Lisa Austin is an associate professor at the University of Toronto Faculty of Law; Andrea Slane is associate professor and director, Legal Studies Program, University of Ontario Institute of Technology.
Police and other government authorities apparently request customer information from Canadian telecommunications providers every 27 seconds, and most of the time the companies comply. In order to quell customer outcry, Bell stepped in to offer an important clarification. According to CBC news, Bell Canada claims that it only provides 411-style information to authorities in response to a warrantless request for customer information. What a relief.
Except that if all the authorities were doing is a reverse number look-up, wouldn't they just use Canada411.ca like the rest of us?
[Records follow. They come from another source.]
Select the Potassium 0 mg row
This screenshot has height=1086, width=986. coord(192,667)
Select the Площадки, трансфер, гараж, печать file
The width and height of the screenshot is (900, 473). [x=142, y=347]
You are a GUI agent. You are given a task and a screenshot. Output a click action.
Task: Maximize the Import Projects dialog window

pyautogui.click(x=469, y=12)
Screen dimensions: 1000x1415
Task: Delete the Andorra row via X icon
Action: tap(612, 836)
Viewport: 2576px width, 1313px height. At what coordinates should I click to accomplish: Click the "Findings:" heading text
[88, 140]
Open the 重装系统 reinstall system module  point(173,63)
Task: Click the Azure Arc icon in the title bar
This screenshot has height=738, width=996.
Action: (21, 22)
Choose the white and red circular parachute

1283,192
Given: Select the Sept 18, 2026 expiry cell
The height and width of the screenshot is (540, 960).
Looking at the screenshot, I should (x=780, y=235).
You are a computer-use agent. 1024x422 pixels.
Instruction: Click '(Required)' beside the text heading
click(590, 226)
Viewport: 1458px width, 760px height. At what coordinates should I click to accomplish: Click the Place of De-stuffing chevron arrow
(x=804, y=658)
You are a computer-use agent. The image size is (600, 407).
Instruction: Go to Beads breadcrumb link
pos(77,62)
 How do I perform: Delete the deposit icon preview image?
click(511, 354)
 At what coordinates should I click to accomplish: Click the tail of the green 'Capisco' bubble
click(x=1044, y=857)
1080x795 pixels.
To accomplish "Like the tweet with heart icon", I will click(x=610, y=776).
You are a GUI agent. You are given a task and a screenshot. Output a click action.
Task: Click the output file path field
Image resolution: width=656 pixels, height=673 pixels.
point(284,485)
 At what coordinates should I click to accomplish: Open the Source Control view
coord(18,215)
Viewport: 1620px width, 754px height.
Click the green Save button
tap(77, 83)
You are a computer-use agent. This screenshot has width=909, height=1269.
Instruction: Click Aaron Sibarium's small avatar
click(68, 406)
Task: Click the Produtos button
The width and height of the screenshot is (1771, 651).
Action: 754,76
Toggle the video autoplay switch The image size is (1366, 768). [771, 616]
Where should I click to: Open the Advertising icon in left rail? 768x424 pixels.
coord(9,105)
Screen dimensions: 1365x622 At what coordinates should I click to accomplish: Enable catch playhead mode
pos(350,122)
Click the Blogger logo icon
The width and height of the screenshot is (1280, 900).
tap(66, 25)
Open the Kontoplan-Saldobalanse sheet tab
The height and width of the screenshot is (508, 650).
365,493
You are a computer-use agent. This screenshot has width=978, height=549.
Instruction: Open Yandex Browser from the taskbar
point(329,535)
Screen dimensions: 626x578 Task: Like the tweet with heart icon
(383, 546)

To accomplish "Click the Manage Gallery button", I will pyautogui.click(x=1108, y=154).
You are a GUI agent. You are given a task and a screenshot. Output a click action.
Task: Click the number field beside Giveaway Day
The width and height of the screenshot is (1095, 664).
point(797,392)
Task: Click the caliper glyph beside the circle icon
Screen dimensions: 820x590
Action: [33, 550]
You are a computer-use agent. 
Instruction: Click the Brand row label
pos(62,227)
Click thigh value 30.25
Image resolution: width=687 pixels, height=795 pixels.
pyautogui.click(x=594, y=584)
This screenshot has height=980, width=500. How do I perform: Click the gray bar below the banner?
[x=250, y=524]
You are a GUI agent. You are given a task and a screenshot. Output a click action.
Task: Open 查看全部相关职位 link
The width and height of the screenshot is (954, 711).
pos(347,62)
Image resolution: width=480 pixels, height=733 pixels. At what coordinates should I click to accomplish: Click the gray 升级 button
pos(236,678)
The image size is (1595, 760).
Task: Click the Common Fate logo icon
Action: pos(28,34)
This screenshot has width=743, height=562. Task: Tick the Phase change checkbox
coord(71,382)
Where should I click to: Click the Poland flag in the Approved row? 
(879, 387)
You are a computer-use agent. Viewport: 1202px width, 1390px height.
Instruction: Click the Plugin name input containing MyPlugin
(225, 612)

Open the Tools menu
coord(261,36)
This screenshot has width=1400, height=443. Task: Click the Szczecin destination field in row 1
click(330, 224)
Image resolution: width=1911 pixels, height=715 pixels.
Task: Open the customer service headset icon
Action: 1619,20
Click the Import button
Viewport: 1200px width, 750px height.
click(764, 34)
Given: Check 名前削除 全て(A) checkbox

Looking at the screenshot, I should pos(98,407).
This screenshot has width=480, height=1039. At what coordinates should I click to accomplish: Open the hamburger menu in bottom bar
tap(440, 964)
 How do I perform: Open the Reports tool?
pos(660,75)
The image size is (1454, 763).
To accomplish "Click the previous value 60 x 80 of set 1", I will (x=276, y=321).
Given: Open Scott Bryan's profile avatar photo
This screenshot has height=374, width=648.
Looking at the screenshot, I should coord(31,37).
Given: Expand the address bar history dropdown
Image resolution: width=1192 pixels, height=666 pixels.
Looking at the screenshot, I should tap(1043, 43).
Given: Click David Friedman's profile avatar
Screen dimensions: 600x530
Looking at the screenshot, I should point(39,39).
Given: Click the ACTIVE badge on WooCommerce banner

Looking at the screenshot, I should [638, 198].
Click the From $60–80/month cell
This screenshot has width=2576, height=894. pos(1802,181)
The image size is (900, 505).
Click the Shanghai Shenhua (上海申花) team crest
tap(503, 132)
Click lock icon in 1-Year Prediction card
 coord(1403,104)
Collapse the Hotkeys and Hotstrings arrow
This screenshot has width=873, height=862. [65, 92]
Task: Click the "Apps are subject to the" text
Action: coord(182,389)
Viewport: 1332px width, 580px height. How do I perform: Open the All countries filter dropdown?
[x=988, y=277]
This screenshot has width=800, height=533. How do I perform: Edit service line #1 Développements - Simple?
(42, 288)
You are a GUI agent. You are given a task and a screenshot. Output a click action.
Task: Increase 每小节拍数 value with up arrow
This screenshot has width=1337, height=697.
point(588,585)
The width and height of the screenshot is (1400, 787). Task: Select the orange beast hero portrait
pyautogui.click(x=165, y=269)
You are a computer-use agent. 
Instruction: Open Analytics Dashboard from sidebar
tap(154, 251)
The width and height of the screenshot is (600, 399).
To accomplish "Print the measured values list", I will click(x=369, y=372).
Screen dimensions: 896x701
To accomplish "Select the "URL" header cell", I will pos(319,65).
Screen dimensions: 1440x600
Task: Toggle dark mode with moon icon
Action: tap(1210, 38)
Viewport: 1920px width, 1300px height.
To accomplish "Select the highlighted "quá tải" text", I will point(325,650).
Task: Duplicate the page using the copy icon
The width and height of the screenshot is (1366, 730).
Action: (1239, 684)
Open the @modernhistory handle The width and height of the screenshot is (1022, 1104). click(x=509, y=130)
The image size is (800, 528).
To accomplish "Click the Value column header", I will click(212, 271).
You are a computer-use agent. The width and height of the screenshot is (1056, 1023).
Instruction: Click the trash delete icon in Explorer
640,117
The police and our security agencies are clearly gaining warrantless access to customer information that allows them to identify us and our activities online and probably more. We know from the CSEC airport wifi disclosures that some types of basic "metadata" can be used to track people's movements as well.
The big question is, how can this be legal in Canada? How does such widespread sharing of customer information comport with our right to a reasonable expectation of privacy, constitutionally protected from government intrusion? A major "loophole" that appears to legally allow this warrantless sharing to occur relies on the language of subscriber agreements.
The way it works is this. If we have a reasonable expectation of privacy in our customer information, then the state needs a warrant to gain access to it – even if the telecom is willing to voluntarily provide it. However, when the courts have addressed this issue they have been heavily influenced by the fact that service provider agreements very often include clauses that inform customers that the providers will in fact share information with authorities when requested to do so. Many courts have held that this advance notice undermines a customer's reasonable expectation of privacy. And if there is no reasonable expectation of privacy, no warrant is required.
That's right. Our telecoms can put broad language into a standard form contract, language that is not negotiable and most people never read, that diminishes the reasonable expectation of privacy consumers enjoy vis-à-vis the state. We can click "I agree" and thereby click away our constitutional privacy rights. Whatever role we think our telecoms should play in the 21st century, contracting out of the constitution should not be part of it.
Acting Privacy Commissioner Chantal Bernier is correct that we need more transparency in relation to the extent to which our telecoms co-operate with the state. But real accountability requires more than this. It requires legal standards that offer protection. It requires limits on how much of our privacy rights can be taken away by the one-sided, non-negotiated actions of companies we rely on for essential services.
The warrantless access question is currently before the Supreme Court of Canada in a case called R v Spencer. Let's hope that they pause at least every 27 seconds and think about what's at stake.